Identify every line in the rows below that contains the string "Task", and copy each of those lines in full.

#### RECORDS SHOWN

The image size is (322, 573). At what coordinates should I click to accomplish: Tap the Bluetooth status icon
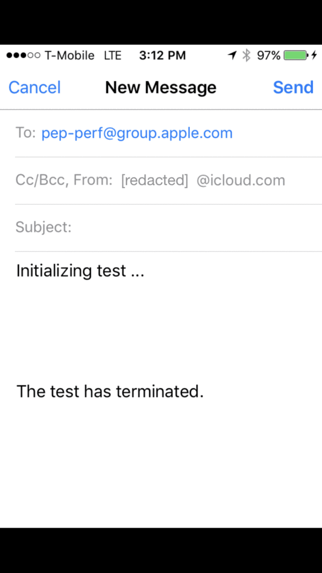pyautogui.click(x=247, y=55)
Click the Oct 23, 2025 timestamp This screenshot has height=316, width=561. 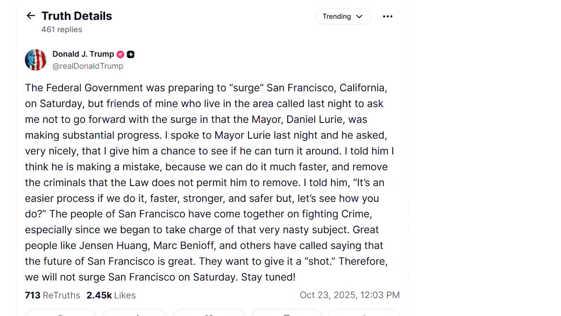point(349,295)
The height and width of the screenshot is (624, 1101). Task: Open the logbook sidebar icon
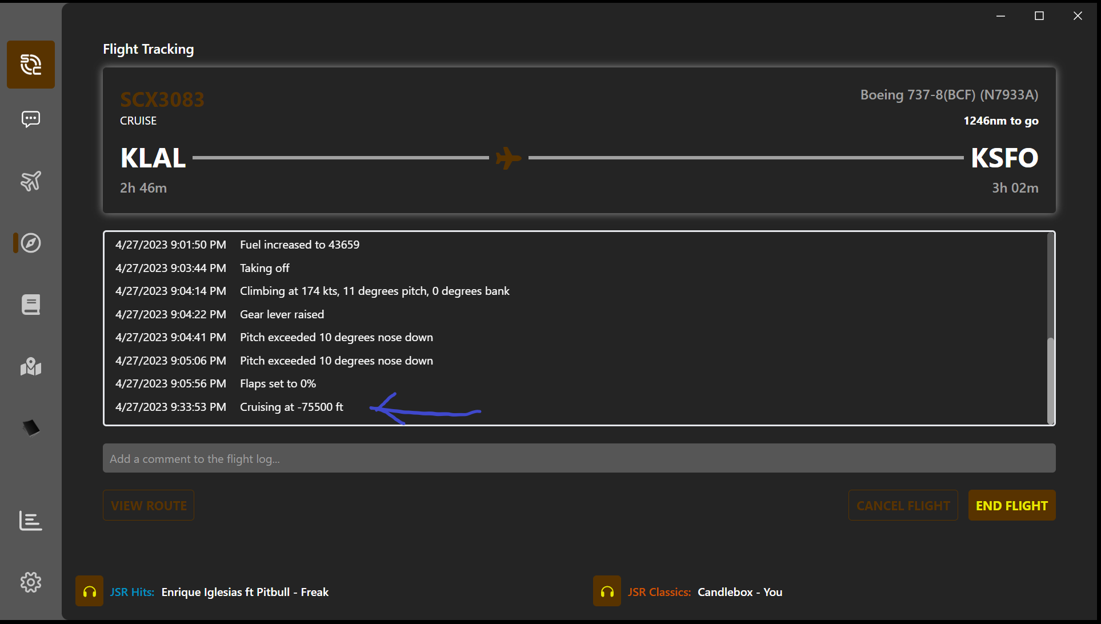click(31, 305)
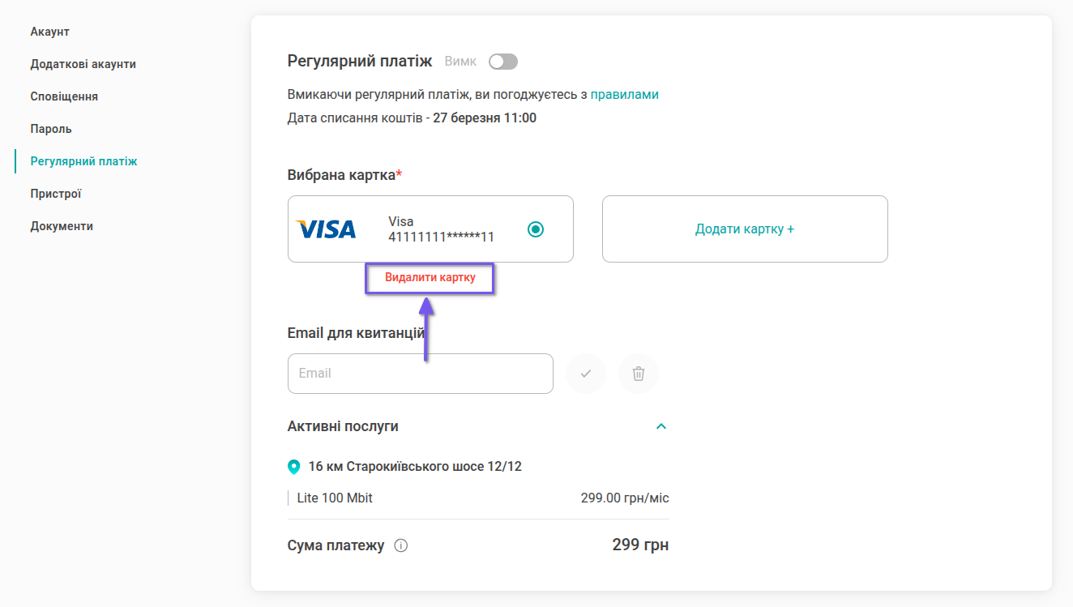This screenshot has height=607, width=1073.
Task: Click the info icon next to Сума платежу
Action: coord(400,545)
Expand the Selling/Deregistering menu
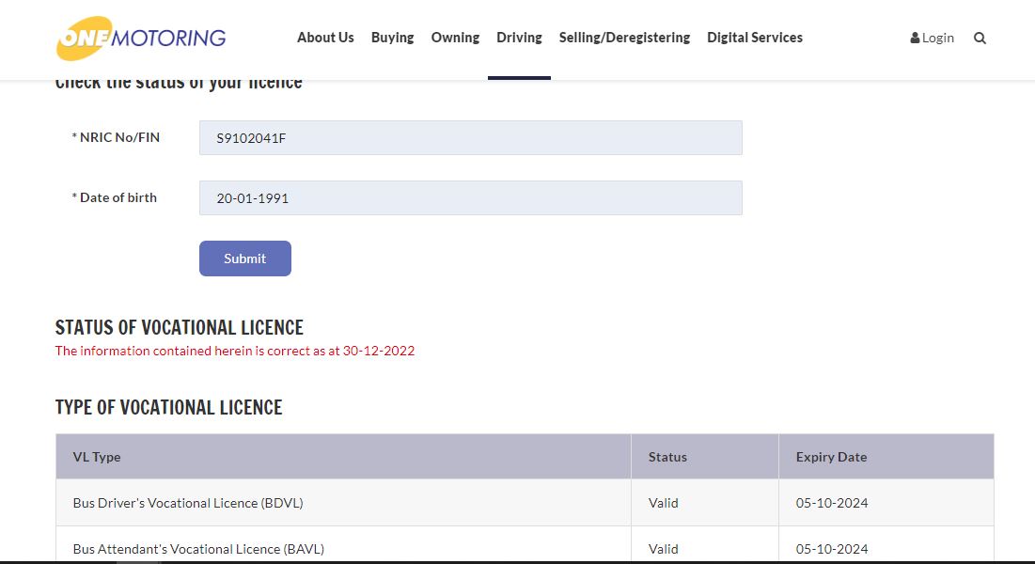Viewport: 1035px width, 564px height. (x=624, y=38)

########

WRITTEN ANSWER —
The height and width of the screenshot is (624, 1101). Task: Open the logbook sidebar icon
Task: Click the info icon next to Сума платежу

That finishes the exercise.